# Listed entries
....

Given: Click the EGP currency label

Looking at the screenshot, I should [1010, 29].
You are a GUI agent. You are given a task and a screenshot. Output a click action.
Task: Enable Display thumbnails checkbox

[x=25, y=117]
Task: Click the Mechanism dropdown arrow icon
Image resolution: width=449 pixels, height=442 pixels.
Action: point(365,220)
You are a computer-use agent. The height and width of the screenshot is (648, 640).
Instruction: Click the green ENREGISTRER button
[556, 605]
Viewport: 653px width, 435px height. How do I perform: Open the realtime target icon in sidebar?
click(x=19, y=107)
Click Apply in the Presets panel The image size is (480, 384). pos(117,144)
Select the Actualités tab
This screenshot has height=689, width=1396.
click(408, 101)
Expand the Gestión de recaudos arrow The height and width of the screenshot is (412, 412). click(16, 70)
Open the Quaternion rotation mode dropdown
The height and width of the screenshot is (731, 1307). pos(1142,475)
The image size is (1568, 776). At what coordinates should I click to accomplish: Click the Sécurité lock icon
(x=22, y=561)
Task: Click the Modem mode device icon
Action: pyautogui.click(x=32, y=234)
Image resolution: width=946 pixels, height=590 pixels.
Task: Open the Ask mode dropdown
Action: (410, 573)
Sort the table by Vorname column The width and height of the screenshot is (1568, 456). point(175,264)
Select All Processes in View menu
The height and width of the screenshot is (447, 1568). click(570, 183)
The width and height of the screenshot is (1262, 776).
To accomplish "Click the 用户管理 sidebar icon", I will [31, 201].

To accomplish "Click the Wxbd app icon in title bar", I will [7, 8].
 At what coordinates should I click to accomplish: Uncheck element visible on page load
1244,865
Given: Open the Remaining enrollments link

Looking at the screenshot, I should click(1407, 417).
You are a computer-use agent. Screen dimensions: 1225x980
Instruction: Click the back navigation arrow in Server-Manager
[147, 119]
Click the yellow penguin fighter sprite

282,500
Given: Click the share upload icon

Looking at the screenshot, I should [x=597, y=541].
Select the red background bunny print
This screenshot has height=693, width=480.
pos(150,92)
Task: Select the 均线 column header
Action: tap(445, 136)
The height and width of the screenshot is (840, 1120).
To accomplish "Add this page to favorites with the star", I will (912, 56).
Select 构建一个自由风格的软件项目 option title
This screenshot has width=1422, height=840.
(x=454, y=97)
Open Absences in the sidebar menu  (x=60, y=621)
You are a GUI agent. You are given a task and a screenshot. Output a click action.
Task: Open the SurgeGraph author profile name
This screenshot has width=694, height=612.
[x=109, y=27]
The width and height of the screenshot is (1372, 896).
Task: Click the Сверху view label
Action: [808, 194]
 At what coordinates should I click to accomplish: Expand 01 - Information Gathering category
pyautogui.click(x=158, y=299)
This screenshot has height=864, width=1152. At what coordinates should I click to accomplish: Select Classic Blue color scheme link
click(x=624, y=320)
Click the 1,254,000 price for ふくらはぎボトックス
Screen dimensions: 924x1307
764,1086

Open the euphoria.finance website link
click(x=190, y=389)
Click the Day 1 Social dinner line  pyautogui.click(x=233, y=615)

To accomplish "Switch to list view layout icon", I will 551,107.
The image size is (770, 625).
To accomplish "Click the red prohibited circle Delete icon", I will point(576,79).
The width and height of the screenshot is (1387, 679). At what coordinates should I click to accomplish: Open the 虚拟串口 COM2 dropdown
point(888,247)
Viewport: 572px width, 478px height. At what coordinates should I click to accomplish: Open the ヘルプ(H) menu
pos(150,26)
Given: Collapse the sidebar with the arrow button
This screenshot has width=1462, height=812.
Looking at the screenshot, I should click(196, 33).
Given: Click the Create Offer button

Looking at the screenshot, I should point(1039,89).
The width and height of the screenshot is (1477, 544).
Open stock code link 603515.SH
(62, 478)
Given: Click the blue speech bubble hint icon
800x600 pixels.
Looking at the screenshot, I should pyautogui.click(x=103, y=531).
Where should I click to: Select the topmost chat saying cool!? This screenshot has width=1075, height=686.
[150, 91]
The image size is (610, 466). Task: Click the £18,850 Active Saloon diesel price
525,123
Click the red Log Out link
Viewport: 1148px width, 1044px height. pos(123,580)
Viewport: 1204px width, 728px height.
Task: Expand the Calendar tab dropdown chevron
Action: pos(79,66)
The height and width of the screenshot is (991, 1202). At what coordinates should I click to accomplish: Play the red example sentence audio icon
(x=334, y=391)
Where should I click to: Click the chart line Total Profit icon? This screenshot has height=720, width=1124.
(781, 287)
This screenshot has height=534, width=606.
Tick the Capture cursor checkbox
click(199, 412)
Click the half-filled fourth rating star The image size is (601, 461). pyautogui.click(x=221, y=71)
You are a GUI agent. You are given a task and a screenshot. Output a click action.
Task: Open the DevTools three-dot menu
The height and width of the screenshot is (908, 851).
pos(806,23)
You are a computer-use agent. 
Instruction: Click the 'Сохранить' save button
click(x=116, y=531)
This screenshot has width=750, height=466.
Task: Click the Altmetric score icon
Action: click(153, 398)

....

Among the lines above, find those with the word "computer". Copy them.

You are a computer-use agent. The height and width of the screenshot is (648, 640).
You are a computer-use agent. Screen dimensions: 1225x980
You are a computer-use agent. 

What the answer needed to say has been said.